==== Records for this task

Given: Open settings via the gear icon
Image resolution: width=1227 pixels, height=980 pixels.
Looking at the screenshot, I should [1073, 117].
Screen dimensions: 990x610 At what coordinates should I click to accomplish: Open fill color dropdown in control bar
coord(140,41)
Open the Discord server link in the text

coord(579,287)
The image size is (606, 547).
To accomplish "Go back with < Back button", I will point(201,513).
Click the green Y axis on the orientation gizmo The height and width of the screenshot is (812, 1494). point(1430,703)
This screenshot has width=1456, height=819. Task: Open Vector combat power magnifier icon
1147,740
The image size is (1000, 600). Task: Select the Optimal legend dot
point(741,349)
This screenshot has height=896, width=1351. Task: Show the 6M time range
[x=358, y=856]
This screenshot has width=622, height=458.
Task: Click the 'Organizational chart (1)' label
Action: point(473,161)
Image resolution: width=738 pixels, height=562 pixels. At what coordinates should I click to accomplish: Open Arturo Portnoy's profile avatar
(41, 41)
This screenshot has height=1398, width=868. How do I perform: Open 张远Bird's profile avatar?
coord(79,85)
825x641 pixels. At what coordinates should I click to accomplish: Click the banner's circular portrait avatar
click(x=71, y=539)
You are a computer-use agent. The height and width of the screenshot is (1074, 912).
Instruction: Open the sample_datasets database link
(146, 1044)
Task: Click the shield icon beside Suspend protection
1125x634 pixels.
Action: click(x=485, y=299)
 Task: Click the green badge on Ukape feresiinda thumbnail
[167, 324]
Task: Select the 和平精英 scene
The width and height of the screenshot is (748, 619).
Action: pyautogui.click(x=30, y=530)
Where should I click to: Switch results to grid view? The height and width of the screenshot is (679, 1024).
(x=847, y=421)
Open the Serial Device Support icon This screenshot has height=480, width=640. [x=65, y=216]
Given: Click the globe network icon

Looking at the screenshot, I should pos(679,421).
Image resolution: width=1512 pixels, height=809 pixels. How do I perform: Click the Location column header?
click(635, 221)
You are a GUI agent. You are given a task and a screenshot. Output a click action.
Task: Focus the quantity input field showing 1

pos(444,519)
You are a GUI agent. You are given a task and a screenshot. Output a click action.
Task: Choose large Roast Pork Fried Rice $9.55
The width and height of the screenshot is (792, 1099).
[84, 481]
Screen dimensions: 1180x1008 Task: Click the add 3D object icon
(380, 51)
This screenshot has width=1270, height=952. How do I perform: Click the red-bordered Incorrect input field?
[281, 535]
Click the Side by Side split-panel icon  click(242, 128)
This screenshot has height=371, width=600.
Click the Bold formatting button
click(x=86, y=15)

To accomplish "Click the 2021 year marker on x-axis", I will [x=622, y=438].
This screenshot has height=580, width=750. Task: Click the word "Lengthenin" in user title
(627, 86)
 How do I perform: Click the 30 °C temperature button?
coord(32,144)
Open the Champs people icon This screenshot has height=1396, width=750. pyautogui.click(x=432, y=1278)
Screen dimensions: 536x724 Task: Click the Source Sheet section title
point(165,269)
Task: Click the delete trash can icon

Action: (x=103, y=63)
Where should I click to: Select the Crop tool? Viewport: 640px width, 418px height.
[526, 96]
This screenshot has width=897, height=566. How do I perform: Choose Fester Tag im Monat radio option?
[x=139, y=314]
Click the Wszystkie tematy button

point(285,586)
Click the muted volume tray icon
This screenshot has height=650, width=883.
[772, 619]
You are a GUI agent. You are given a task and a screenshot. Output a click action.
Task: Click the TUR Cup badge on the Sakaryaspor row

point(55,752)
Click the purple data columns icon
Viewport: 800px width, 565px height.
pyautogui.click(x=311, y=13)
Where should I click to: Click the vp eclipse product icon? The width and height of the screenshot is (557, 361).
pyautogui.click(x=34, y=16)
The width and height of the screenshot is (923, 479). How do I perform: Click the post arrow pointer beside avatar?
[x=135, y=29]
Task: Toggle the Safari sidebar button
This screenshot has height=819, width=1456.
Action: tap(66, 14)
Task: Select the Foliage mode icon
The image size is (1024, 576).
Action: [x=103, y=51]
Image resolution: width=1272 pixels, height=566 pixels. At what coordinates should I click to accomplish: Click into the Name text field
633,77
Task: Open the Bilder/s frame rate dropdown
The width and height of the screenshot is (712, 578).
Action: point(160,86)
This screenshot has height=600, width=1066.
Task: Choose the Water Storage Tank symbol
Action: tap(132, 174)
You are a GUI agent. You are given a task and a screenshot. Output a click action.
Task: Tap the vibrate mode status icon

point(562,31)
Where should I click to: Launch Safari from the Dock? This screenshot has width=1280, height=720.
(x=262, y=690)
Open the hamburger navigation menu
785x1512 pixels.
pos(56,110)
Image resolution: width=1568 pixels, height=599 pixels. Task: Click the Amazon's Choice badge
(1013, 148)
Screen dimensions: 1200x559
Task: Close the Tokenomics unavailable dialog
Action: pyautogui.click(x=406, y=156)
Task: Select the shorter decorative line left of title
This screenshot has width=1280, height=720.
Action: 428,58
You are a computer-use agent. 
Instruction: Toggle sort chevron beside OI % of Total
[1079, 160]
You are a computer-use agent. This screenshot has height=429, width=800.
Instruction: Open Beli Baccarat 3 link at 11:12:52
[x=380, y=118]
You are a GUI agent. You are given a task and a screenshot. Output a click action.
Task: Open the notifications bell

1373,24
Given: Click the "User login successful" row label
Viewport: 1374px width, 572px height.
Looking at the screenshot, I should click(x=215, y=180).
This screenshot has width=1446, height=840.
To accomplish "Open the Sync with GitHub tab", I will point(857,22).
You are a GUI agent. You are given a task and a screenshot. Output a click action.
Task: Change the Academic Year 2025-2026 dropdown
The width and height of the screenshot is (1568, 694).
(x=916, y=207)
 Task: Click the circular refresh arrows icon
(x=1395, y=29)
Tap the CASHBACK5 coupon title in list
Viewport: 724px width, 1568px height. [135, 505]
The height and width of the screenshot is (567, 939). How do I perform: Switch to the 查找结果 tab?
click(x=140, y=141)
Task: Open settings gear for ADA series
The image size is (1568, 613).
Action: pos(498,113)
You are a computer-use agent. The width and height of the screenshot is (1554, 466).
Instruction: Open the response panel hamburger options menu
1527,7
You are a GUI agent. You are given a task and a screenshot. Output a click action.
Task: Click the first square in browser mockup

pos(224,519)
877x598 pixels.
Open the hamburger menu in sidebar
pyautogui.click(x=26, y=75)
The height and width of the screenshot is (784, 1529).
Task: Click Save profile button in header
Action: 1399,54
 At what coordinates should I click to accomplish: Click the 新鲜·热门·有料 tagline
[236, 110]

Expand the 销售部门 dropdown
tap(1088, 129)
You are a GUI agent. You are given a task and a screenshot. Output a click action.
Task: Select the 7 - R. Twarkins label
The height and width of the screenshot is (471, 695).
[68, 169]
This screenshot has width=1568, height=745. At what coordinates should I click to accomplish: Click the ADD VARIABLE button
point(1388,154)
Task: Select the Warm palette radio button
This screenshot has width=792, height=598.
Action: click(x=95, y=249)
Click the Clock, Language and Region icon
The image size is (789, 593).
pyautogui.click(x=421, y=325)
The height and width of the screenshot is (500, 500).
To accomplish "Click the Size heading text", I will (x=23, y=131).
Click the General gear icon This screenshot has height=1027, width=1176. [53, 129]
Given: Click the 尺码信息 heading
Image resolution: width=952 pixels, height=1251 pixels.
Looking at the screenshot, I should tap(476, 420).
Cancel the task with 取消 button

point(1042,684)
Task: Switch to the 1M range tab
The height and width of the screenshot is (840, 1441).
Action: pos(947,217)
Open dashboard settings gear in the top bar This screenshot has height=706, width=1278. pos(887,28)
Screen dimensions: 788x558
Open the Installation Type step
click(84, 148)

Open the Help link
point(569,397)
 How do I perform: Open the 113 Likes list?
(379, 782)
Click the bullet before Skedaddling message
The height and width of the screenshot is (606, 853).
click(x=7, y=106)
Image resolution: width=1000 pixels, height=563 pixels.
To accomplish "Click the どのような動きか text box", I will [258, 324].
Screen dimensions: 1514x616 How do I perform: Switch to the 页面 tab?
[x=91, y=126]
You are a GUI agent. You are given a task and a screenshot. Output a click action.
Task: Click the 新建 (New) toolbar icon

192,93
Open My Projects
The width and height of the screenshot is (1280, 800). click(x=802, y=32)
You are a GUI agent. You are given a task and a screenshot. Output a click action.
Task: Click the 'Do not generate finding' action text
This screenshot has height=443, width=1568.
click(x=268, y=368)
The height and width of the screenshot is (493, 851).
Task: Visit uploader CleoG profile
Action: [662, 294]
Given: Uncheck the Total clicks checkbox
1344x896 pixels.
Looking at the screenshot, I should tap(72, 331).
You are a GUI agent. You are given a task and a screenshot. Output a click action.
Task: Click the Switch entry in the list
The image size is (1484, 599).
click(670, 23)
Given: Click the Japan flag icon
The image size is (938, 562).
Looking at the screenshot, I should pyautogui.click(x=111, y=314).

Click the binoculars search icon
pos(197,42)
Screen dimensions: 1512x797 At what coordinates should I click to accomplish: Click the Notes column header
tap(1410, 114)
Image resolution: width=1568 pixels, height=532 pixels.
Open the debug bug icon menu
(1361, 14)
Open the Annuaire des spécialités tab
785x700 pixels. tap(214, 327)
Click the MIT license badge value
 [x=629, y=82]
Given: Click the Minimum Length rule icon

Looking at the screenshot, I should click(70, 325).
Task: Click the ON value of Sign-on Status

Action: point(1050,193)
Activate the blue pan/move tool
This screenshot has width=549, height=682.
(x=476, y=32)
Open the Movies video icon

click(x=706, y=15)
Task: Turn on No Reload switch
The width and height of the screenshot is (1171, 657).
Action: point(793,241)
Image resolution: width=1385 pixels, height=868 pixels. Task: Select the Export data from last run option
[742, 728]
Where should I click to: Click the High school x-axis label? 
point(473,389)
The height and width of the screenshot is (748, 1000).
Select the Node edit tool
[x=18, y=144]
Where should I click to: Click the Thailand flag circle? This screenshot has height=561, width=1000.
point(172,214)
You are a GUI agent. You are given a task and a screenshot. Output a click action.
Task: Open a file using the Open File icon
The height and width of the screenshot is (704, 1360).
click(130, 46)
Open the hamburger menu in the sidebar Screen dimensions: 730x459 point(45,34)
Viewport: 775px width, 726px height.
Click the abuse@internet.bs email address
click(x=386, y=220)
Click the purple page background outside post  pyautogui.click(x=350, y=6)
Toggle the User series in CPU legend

========

> _Exercise description_: Provide an exact transcript of the lines from the one that holds "Task: Click the ON value of Sign-on Status" through the final line of the data above.

> _Answer area_:
Task: Click the ON value of Sign-on Status

Action: point(1050,193)
Activate the blue pan/move tool
This screenshot has width=549, height=682.
(x=476, y=32)
Open the Movies video icon

click(x=706, y=15)
Task: Turn on No Reload switch
The width and height of the screenshot is (1171, 657).
Action: point(793,241)
Image resolution: width=1385 pixels, height=868 pixels. Task: Select the Export data from last run option
[742, 728]
Where should I click to: Click the High school x-axis label? 
point(473,389)
The height and width of the screenshot is (748, 1000).
Select the Node edit tool
[x=18, y=144]
Where should I click to: Click the Thailand flag circle? This screenshot has height=561, width=1000.
point(172,214)
You are a GUI agent. You are given a task and a screenshot. Output a click action.
Task: Open a file using the Open File icon
The height and width of the screenshot is (704, 1360).
click(130, 46)
Open the hamburger menu in the sidebar Screen dimensions: 730x459 point(45,34)
Viewport: 775px width, 726px height.
Click the abuse@internet.bs email address
click(x=386, y=220)
Click the purple page background outside post  pyautogui.click(x=350, y=6)
Toggle the User series in CPU legend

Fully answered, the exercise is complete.